Provided data:

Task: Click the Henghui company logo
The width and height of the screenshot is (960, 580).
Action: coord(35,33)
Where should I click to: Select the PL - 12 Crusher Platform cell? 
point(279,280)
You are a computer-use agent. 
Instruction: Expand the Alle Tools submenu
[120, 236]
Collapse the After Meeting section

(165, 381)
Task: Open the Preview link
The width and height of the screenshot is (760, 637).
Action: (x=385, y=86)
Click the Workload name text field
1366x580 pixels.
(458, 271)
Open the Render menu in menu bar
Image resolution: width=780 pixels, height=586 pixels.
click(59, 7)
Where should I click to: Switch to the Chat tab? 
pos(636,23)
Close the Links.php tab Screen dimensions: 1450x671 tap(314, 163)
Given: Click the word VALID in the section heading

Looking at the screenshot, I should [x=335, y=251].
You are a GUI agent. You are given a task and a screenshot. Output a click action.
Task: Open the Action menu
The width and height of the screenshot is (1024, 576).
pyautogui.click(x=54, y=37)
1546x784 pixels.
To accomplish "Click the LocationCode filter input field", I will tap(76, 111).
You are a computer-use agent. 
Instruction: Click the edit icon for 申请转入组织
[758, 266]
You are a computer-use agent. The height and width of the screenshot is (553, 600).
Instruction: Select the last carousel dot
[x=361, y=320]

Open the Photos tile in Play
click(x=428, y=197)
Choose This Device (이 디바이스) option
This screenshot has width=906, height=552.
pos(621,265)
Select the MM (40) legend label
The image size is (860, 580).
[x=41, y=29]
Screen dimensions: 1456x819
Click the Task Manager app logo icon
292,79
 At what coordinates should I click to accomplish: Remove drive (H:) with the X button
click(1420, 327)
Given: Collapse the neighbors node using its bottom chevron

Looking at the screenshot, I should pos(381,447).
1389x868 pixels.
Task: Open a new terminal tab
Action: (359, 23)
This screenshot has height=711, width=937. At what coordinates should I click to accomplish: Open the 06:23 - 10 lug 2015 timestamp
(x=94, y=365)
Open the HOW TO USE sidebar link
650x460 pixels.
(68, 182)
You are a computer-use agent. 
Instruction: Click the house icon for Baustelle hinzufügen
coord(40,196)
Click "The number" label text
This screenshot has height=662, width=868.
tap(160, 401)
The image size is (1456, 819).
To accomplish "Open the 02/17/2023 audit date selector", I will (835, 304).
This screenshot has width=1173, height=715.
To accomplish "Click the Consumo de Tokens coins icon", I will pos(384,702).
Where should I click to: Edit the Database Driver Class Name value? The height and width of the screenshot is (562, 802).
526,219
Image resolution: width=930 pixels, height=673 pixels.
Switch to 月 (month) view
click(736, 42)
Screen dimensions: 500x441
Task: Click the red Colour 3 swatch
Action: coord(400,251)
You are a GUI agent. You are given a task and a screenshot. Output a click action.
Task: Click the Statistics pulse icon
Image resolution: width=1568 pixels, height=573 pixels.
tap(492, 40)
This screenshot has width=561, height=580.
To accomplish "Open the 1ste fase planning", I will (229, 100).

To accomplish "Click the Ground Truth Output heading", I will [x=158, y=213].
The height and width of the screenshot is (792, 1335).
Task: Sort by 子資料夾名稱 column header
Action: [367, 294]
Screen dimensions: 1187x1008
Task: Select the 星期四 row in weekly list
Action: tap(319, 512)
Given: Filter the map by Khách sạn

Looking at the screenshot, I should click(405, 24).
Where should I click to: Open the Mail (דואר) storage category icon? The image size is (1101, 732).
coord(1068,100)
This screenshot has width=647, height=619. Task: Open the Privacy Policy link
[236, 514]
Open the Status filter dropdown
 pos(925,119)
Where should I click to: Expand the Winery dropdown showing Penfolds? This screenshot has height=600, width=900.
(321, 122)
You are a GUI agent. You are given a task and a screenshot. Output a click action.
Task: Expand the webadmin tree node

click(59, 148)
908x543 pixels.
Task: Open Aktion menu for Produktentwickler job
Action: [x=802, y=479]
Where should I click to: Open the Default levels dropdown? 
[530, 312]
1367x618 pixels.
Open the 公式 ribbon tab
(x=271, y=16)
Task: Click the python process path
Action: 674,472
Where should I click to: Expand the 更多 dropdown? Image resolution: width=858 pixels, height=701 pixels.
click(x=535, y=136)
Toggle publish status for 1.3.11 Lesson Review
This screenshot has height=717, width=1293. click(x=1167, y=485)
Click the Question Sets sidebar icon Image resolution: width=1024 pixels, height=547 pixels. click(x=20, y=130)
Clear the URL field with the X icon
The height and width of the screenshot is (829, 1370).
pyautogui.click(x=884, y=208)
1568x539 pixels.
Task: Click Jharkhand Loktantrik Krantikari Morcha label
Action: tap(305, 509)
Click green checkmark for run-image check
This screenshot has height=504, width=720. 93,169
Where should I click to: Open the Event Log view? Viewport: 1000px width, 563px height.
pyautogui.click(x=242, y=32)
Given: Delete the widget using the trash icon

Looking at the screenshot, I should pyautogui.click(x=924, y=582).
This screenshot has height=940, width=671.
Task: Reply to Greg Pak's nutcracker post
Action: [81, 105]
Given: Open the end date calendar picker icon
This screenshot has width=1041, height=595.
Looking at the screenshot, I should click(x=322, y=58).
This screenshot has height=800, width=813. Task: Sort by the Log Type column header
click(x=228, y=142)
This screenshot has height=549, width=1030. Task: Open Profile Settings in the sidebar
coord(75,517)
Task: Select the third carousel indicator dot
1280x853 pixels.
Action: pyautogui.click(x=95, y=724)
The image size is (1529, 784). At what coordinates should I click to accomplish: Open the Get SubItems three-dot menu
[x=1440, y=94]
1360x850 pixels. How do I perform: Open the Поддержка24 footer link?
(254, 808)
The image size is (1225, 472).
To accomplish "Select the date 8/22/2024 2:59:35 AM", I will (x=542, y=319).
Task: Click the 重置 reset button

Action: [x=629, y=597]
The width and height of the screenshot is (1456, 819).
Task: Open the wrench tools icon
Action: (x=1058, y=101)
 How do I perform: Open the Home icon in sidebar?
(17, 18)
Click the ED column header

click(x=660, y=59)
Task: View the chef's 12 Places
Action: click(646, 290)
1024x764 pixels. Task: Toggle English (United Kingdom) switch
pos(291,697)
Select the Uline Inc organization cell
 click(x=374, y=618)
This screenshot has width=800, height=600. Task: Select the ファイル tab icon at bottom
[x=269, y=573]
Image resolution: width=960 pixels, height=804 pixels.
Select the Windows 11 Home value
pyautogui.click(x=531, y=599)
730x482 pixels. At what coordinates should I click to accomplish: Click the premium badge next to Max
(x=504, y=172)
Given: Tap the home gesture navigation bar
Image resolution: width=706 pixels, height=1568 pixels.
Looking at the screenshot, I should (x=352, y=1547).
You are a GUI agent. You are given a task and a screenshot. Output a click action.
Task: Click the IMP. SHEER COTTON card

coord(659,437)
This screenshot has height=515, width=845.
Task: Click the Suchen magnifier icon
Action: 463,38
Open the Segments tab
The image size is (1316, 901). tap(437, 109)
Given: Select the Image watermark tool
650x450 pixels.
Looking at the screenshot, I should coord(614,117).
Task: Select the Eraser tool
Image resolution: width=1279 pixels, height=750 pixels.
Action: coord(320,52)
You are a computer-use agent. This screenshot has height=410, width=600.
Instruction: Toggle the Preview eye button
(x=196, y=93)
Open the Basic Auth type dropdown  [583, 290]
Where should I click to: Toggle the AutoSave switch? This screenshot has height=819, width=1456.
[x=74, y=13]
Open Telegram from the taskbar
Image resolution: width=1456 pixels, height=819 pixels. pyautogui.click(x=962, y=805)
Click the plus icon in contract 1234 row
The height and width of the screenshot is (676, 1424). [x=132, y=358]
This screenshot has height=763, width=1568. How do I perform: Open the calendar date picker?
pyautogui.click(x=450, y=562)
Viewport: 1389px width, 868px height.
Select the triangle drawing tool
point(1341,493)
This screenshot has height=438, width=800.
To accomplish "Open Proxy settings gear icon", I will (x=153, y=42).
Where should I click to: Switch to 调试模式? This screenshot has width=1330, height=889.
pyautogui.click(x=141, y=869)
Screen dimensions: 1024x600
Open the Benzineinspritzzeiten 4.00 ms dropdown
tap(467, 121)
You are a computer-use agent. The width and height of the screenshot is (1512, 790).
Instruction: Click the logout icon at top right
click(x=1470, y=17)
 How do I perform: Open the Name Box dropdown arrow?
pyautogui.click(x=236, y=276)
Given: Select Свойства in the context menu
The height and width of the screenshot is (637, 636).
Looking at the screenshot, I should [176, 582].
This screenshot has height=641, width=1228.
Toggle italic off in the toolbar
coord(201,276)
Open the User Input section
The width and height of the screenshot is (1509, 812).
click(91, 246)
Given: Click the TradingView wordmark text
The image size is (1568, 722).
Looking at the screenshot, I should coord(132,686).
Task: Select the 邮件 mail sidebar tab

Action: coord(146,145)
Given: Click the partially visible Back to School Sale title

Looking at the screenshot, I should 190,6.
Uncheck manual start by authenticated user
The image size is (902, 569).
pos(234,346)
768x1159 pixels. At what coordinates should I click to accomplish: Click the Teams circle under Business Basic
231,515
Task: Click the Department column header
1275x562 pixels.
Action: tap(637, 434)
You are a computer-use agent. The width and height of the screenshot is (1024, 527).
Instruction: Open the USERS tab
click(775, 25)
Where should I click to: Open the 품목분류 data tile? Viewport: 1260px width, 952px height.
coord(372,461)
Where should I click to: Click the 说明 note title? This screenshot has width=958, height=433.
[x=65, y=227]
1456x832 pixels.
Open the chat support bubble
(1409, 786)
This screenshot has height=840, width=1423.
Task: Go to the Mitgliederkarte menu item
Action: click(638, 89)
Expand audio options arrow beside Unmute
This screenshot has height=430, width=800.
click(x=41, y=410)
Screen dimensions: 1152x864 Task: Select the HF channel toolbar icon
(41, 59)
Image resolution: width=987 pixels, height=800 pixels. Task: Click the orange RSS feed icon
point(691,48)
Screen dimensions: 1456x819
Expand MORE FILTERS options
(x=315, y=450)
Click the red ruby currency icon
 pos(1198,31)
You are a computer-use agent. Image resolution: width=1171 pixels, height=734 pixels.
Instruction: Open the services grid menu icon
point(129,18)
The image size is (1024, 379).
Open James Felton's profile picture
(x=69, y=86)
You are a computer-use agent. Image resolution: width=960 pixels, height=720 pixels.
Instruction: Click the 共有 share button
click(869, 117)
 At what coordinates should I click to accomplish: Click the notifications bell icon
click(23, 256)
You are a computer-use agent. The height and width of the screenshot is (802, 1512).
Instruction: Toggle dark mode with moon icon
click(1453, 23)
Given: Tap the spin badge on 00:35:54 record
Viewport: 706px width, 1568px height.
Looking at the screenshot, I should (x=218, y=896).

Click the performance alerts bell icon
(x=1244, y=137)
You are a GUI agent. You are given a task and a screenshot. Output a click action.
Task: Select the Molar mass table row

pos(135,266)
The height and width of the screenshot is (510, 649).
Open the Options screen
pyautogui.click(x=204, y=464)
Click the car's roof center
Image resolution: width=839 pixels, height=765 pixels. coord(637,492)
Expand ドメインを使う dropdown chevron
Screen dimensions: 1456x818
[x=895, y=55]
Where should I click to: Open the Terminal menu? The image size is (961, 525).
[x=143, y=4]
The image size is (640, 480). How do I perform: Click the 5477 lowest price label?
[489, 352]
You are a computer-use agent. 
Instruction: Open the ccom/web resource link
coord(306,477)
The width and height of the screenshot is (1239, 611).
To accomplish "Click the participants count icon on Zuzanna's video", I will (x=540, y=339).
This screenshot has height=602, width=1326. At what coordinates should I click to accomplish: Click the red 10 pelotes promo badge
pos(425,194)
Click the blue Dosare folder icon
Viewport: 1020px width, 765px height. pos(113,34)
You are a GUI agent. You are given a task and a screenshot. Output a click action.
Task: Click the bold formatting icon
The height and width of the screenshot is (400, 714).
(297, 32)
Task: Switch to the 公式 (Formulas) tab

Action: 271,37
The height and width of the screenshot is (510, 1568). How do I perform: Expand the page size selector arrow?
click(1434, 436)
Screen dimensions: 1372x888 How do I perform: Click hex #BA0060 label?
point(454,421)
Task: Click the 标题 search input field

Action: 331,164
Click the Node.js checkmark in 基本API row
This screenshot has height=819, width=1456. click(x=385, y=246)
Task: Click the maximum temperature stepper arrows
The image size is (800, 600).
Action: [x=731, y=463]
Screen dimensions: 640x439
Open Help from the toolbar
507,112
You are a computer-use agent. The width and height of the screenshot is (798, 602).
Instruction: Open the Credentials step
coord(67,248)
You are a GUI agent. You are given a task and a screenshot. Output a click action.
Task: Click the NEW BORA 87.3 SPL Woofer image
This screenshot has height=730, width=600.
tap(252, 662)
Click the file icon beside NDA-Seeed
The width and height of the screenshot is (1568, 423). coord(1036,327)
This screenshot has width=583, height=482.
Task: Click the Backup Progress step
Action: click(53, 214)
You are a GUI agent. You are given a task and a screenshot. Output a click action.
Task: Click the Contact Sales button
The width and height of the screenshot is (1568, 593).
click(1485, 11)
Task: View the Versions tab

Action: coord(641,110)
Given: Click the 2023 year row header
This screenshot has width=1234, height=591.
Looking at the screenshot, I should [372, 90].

Task description: Write out the lines starting at the one containing "Task: Click the Department column header" and ending at the one containing "coord(372,461)", copying each exactly as it appears.

Finished task:
Task: Click the Department column header
1275x562 pixels.
Action: tap(637, 434)
You are a computer-use agent. The width and height of the screenshot is (1024, 527).
Instruction: Open the USERS tab
click(775, 25)
Where should I click to: Open the 품목분류 data tile? Viewport: 1260px width, 952px height.
coord(372,461)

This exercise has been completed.